ダリロン7.5mgは、切迫尿失禁、尿意ひっ迫、頻尿の症状を伴う過活動膀胱(ぼうこう)の治療薬です。
過活動膀胱は(OAB)は「尿意切迫を有し、通常これに頻尿および夜間頻尿を伴い、切迫性尿失禁は伴う場合もあれば伴わないこともある状態」と定義されている疾患です。
平均的な1日の排尿回数は、日中で5-7回、睡眠中は0回が正常と考えられており、これを超える場合は「頻尿」、または「夜間頻尿」と考えられます。また「尿意切迫」は急に強い尿意をもよおす状態で、尿意切迫が起こって尿が漏れてしまうことを「切迫性尿失禁」と言います。
健康な人の場合、膀胱に400-500mlの尿を溜めることができますが、過活動ぼうこうの人では100ml程度の尿で膀胱が収縮し、尿意をもよおします。欧米では成人の約16%が、また日本排尿機能学会によると、日本では40歳以上の男女の12.4%である約810万人が過活動膀胱であると推定されています。
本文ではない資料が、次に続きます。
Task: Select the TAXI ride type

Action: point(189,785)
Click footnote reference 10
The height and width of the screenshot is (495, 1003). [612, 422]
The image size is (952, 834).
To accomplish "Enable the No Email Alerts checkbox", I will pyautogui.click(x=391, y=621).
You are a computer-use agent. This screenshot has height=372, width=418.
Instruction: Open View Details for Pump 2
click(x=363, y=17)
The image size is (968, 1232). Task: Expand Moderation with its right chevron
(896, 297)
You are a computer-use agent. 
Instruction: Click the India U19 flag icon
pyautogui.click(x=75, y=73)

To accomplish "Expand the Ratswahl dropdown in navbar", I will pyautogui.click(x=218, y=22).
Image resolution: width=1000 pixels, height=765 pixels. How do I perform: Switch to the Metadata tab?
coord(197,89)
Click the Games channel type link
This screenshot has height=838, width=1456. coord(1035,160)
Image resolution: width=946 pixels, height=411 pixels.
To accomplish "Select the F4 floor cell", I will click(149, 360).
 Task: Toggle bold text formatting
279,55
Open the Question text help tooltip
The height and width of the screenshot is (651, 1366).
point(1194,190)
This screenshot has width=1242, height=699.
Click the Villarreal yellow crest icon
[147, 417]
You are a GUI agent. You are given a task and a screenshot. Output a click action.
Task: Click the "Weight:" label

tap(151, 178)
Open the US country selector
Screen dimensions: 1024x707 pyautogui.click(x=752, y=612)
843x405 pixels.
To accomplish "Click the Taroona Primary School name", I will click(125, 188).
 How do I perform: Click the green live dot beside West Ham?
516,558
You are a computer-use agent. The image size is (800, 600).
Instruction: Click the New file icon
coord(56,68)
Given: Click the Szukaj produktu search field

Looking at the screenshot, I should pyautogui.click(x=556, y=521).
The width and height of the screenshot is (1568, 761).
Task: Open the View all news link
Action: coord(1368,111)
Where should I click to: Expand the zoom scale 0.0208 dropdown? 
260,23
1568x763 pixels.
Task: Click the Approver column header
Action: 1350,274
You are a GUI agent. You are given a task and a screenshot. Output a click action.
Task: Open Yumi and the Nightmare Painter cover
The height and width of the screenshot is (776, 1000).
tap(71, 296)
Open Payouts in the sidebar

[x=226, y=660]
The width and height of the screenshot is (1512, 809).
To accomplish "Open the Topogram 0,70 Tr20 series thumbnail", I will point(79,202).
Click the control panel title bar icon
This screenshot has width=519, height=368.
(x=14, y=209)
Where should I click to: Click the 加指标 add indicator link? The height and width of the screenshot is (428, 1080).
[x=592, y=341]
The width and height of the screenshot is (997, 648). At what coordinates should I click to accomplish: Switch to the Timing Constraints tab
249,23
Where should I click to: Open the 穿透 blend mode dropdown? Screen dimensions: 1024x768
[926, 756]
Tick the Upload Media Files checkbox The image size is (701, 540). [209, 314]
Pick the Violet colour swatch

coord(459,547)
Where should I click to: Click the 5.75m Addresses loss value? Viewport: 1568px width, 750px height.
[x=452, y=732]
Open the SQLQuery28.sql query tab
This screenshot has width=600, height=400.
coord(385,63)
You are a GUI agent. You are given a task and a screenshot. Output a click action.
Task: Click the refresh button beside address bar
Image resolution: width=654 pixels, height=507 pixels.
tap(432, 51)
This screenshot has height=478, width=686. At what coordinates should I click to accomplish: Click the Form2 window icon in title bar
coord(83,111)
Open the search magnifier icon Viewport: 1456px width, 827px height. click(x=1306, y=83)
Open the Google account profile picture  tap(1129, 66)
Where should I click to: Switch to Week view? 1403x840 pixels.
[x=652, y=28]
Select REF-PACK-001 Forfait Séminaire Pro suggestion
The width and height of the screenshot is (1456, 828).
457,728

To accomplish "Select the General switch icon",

過活動膀胱の原因は、神経因性と非神経因性の2つに分けられ、神経因性では脳や脊髄などの障害により起こります。また神経因性はさらに、脳血管障害、パーキンソン病、多系統萎縮症、認知症、脳外傷など、排尿中枢のある脳幹部橋より上位の障害と、脊髄損傷、多発性硬化症、脊髄小脳変性症、脊柱管狭窄症、二分脊椎など、脳幹部橋より下位の障害に分類されます。上位障害の場合、通常は畜尿時に大脳によって制御されるべき橋排尿中枢が抑制されずに膀胱収縮が起き、下位障害の場合は、神経と仙髄排尿中枢の間に反射経路の再構築がなされて抑制のきかない膀胱収縮が生じるため、過活動膀胱の症状が起こると考えられています。
一方、非神経因性は過活動膀胱の原因の約80%を占めており、主に加齢、骨盤底の脆弱化、前立腺肥大症などの下部尿路閉塞などにより起こりますが、実際には原因不明の特発性がいちばん多いとされています。
膀胱収縮に関係している主な神経伝達物質は、コリン作動性神経より放出されるアセチルコリンで、膀胱平滑筋に存在するムスカリン受容体を介して収縮反応をおこします。
ムスカリン受容体はM1からM5のサブタイプに分かれ、このうち、膀胱収縮に主に関与するのはM3受容体であると考えられています。そのため膀胱の不随意収縮を抑えるには、膀胱を収縮させる働きを持つM3受容体を効果的に抑制する必要があります。
ダリロン7.5mgは、有効成分のダリフェナシンがM3受容体に選択的に結びつき、膀胱の筋肉の収縮を抑制することで畜尿量を増やす薬です。また持続作用が長いために1日1錠の服用で効き目が長時間続き、さらに中枢神経系に与える影響や心血管系の副作用が少ないのが特長です。